[quote="Neofight, post:6, topic:397749"]
You misunderstood. By "very", I did not mean "just", I meant "really" or "completely"...although there is a risk that if you take this literally as you did my previous response, you will be quick to retort that He was human in all ways except he was free of sin....regardless....He, the human biologic Jesus was killed and died without killing the divine Son.
Your confusion seems to be you are wrestling eith, as many of do, the concept of the God head and the Holy Trinity , as opposed to the three persons of the Trinity. Two persons who are not human, and one (God the Son) who became human, and thus unlike the other two persons (Father and Holy Spirit) was both Human and divine.
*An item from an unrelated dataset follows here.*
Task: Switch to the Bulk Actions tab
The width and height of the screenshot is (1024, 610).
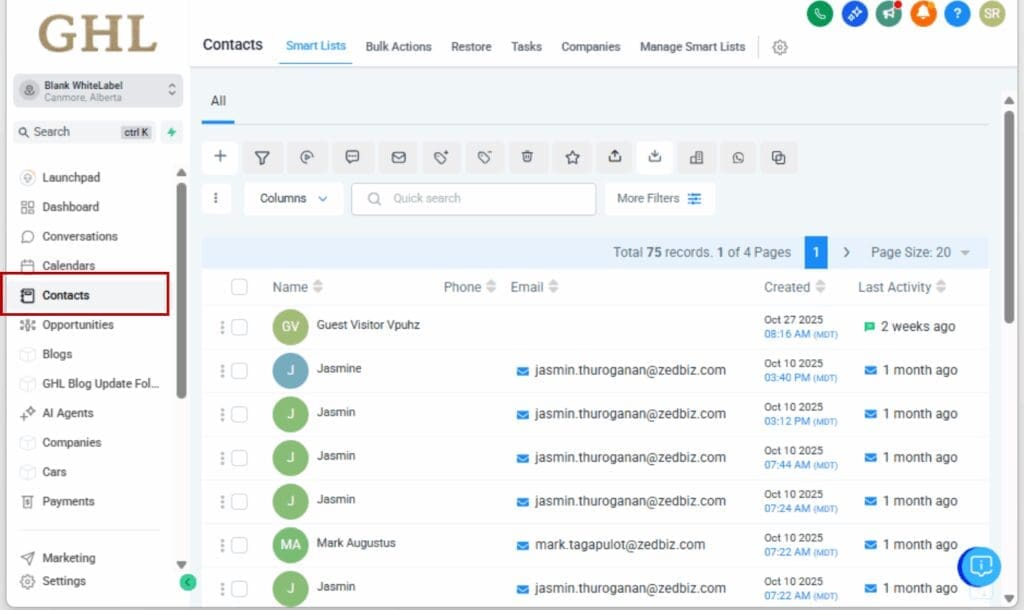Action: [398, 46]
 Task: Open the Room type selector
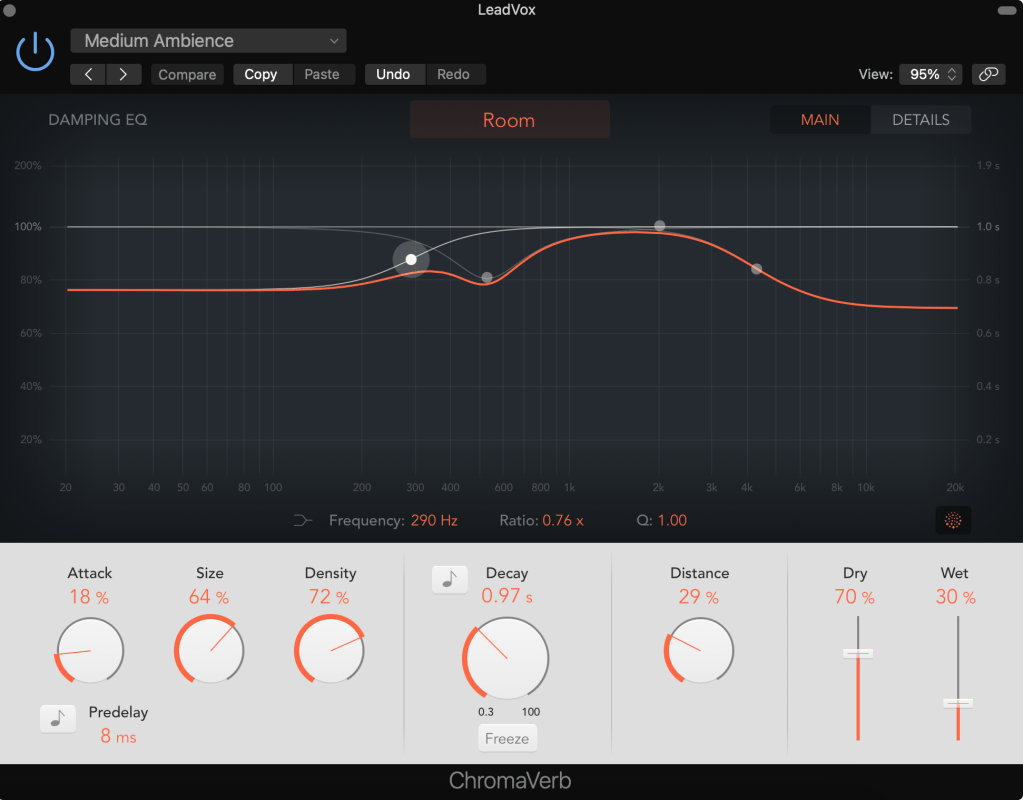[509, 120]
Again, divinity cannot be killed, so Father and Holy Spirit cannot be killed, nor can the divinity of the Son, but the human body of the Son could be and was killed.
More perplexing about your contention is that the human Jesus was not killed, is that then His body did not rise on the third day, and you have inadvertently dismissed the theology of the Resurrection (His resurrection and ours).
Peace and all good!
Sorry, this is still heretical,
"He, the human biologic Jesus was killed and died without killing the divine Son."
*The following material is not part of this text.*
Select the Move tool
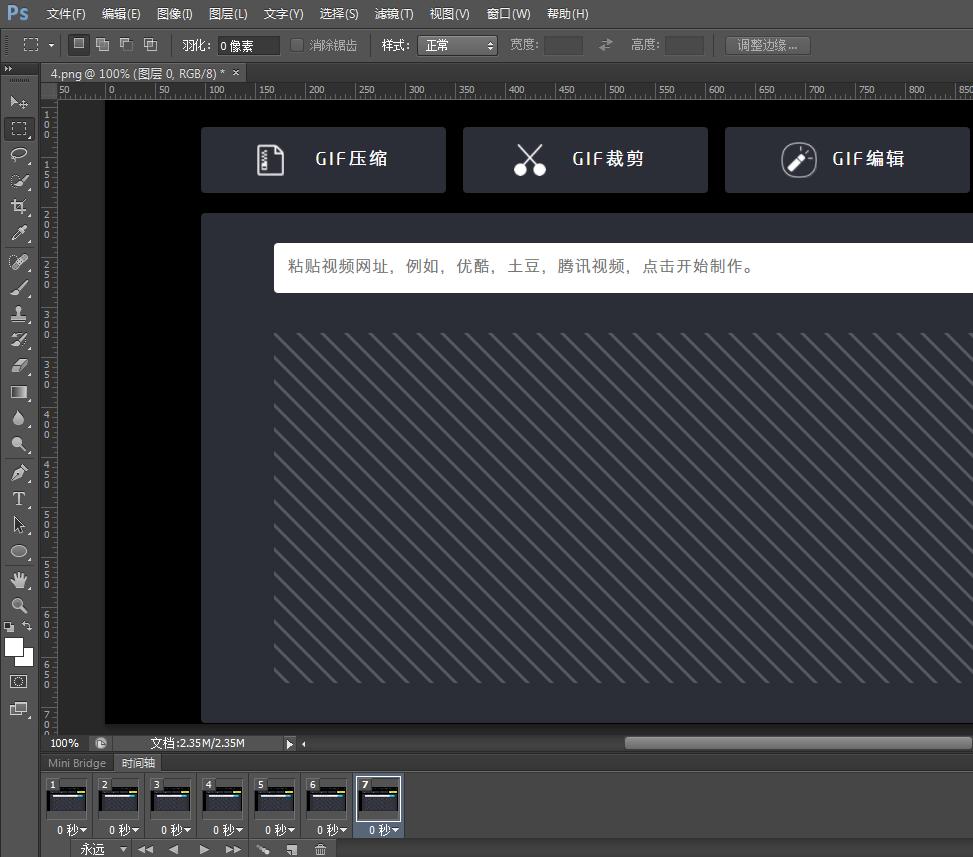(x=18, y=102)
There isn't two Jesuses, one Divine and one Human, but one Person - both fully human and fully Divine. Anything done to Jesus is, ipso facto, done to God. Perhaps, you are attempting to say that God the Father and God the HS were not killed (which is, of course, correct), but God was killed, in the fully Divine Person of Jesus Christ.
But you don't have to take my word for it, the CCC teaches,
This sacrifice of Christ is unique; it completes and surpasses all other sacrifices. First, it is a gift from God the Father himself, for the Father handed his Son over to sinners in order to reconcile us with himself. At the same time it is the offering of the Son of God made man, who in freedom and love offered his life to his Father through the Holy Spirit in reparation for our disobedience. (614)
If the CCC isn't enough, we also have the Synodal Epistle of Cyril which declares,
"If any man does not confess that the Word of God suffered in the flesh and was crucified in the flesh, let him be anathema."
As you alluded to, the Trinity is a tough concept to get one's mind around. Perhaps you are trying to say that the Divine Person, God the Son, died not in His Divine Nature, but through His Human Nature. That would be theologically sound (in fact it is impossible for God to die through His impassible Divine Nature), but will still lead to the conclusion I drew above, God died.